Rclone and corrupted data

Several years back I made the mistake of backing up all of my data in 10GB split file archives with 7zip (all encrypted) and storing them on bluray.

One (and only one) of the split files developed data corruption. The entire archive became unextractable.

I had another backup.

I know that rclone stores individual files which makes it infinitely better then the above solution. But I am curious on how rclone deals with data corruption per individual files. Also, when encrypting file names and file directories does rclone use a metadata file to know which is which, and if so what happens if that metadata file gets corrupted?

IIRC rclone has the option for checksum verification, so that's nice.

As I understand it the encrypted filenames convert straight back to unencrypted names, so they aren't stored anywhere else.

I don't think rclone has any particular extra guards against corruption except that you can force --checksum when using remotes that support it. That will guarantee that the files arrives 100% intact. The chance that data corrupts over time (data rot) on a harddrive is pretty minuscule to begin with, and I wouldn't be surprised if google has a system to track and prevent stuff like this by refreshing files that haven't been modified in a very long time (that's just an assumption on my part, but googles server systems are pretty advanced).

Of course, even if you don't use --checksum you still have basic error-detection going on in the TCP layer and up, so the chance of a file corrupting "in-flight" should also be very low even then, but by all emans use --checksum if you are a bit paranoid about it.

I guess the only way to ever be fully guaranteed against any and all corruption is to have a separate backup set, but I'd consider the risk of files on rclone to be at least no more (and probably less) than any data you store locally. After all, google uses server-grade hardware, error-correcting memory, storage-redundancy and much more that usually outside the scope (and need) of most normal users.

Thanks! I will be using gdrive for backups but my primary usage is going to be encrypting a ceph cluster with rclone. Ceph has replication and checks data integrity, but I'm still curious on how rclone deals with it.

Based on your reply it sounds like the data has to match exactly. What happens if there is a random bit/byte in the encrypted file that's corrupted? Will it fail to decrypt, or will rclone just skip over the section of the file that's corrupted, provided it's a very small section?

This is a pretty low-end technical question that I am probably not qualified to answer fully, but I would strongly expect that the decryption would fail - or at the very least the decrypted output would be garbled and useless.

I think this is basically unavoidable in any type of encryption though - that they need to remain intact to recover. Any error-safety has to be added on top of that to keep the file healthy.

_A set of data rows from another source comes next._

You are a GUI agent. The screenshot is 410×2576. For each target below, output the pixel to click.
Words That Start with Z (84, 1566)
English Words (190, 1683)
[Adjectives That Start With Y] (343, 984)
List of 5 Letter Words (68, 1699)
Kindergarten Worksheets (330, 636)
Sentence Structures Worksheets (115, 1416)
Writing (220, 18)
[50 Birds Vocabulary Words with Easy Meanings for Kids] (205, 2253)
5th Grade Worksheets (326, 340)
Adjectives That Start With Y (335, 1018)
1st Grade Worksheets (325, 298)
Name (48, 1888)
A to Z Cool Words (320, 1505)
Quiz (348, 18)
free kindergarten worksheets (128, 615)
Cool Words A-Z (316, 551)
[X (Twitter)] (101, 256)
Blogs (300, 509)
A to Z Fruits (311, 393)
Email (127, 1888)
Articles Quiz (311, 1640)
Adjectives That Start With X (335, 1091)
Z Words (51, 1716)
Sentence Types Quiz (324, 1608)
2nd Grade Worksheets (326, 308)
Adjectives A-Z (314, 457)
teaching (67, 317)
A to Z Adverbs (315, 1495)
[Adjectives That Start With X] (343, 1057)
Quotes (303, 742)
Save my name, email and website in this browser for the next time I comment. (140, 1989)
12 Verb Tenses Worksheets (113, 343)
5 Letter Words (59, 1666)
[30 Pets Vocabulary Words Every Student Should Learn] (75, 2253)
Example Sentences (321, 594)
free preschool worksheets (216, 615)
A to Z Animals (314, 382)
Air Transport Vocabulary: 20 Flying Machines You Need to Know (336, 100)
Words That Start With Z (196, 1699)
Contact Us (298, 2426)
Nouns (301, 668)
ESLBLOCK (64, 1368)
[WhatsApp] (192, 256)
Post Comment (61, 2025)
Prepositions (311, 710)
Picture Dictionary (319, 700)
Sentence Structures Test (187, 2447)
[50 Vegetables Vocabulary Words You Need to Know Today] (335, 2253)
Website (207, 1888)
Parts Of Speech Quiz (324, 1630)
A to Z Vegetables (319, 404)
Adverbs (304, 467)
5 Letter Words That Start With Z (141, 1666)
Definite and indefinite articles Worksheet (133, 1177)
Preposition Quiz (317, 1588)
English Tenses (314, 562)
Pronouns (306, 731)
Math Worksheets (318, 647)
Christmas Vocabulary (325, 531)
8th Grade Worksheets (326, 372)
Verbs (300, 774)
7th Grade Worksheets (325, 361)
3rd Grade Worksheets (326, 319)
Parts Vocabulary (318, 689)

I guess what you can potentially do as an alternative to an independent second backup (at least for long-term-storage data) is to look at a tool that can create parity files fro your data. These will then be able to repair/restore partially damaged files even if they happen to be encrypted. The more parity data you have the more corruption you will need to get before the file becomes unrecoverable, so for example 10-20% worth of parity data would give a lot of extra security.

Winrar (and other similar programs) have this as a built-in feature and you can use some more data to add such parity data as part of the archive itself so it can be self-repairing. If you aren't interested in setting up a whole system to automate generating parity data and just need an extra layer of safety on a smaller subset of your data then packing down your files with a decent size recovery archive might be something you could look into. It's more of a hassle and thus maybe not ideal for data you frequently use, but for long-term archiving that probably isn't much of a concern.

Well, I know that most files won't be usable in the event of data corruption. But I've observed first hand how image files can still be viewable even with corruption. It won't look as pretty and will be missing sections, but some/most of the image can be recovered.

It would be nice if this was possible with rclone. I can think of a few ways to go about implementing this, but I'm not sure if that would compromise data security in the event of a physical attack.

The structure of rclone with remotes wrapping around others means it is probably very doable to implement a "parity remote" which can automatically generate such recovery data on the way out and add it alongside the rest of the files being copied.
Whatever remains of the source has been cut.